MOK hatte bereits im Jänner 2020 gefordert, dass die Gehälter der ungarischen Ärzte 70 Prozent der Gehälter im österreichischen Gesundheitswesen erreichen müssten. Das könnte die Abwanderung stoppen und die Rückkehr von Ärzten nach Ungarn fördern, hieß es.

MOK hatte nach Bekanntwerden des Gesetzesentwurfes kritisiert, dass sich die neue Gehaltsregelung nicht auf als Unternehmer tätige Ärzte sowie auf in Stiftungen und im Privatsektor tätige Beschäftigte bezieht.
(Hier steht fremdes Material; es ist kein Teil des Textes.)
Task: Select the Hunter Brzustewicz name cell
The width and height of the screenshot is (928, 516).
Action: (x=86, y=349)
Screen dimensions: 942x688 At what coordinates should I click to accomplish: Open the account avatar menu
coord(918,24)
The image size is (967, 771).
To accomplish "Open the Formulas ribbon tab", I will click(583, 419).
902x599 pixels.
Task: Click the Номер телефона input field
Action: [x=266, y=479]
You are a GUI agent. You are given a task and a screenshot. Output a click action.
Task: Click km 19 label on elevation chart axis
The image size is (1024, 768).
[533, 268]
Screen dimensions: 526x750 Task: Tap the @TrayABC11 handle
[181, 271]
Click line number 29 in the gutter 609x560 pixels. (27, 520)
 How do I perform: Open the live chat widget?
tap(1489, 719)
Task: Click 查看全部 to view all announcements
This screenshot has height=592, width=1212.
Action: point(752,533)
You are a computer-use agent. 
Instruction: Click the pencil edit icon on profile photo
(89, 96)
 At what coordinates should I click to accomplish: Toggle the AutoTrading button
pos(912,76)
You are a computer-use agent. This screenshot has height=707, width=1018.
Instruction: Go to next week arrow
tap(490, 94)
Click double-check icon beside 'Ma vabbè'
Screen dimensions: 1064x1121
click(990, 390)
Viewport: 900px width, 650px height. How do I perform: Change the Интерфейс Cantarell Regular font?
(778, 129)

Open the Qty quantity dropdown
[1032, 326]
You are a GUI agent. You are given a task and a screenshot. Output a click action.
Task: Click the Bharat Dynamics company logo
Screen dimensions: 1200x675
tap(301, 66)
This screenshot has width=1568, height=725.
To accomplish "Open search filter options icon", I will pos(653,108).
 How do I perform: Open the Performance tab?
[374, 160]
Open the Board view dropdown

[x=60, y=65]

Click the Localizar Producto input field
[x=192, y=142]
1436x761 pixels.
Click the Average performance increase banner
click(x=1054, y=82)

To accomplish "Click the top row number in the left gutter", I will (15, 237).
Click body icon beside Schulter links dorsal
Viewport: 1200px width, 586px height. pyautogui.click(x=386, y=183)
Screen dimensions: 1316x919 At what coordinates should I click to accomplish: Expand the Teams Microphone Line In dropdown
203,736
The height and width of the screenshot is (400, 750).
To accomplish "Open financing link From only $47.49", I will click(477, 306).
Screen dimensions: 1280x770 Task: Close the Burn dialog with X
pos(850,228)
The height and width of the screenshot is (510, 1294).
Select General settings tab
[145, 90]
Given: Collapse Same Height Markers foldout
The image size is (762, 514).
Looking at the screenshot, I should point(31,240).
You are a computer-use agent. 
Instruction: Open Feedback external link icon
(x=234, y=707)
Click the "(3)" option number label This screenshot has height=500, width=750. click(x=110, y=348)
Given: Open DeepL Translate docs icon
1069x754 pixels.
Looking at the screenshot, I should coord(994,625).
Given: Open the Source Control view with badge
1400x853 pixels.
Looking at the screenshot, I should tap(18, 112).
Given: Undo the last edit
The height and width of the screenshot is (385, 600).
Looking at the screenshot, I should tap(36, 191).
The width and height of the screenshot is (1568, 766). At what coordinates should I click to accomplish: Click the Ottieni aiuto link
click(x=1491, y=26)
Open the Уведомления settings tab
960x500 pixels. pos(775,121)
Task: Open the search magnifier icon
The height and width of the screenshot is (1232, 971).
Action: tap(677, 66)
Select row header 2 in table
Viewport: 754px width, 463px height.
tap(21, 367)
Orban hatte im Staatsrundfunk Kossuth Radio am Sonntag zugegeben, dass schwere Zeiten auf Ungarn warten. Expertenschätzungen hatten für Ungarn die Höchstzahl der Corona-Infizierten mit 200.000 festgelegt (am Dienstag war die Zahl auf 32.298 gestiegen). Eine Zahl von 200.000 würde die gleichzeitige Beanspruchung von 16.000 Spitalsbetten und 800 bis 1.000 Beatmungsgeräten bedeuten. Laut Orban würde die Regierung mit der doppelten Anzahl rechnen und die Kapazität demnach verdoppeln. „Wir gehen auf Nummer sicher“, betonte der Regierungschef. Spitäler würden in den kommenden acht Monaten unter enormem Druck stehen, Ärzte und Pflegepersonal Übermenschliches leisten müssen. Die Regierung habe der MOK zugestimmt, dass derartige Anstrengungen ohne Gehaltserhöhung undenkbar seien.

Parallel dazu sollen auch die Schwarzgeldflüsse im Gesundheitswesen abgeschafft und strafrechtlich sanktioniert werden - angesichts dessen, dass das so genannte „Dankesgeld“ für den Arzt in Ungarn nach wie vor allgegenwärtig ist. Bei Verstoß kann ein Jahr Gefängnis verhängt werden.

Laut Opposition sollten nicht nur Ärzte die Gehaltserhöhung erhalten, sondern alle Beschäftigten des Gesundheits- und Sozialwesens. Die Demokratische Koalition (DK) hatte bereits im April eine Verdoppelung der Gehälter gefordert. Die Gehälter der Pflegekräfte und Facharbeiter im Gesundheitswesen werden im November durch die Regierung um 20 Prozent erhöht.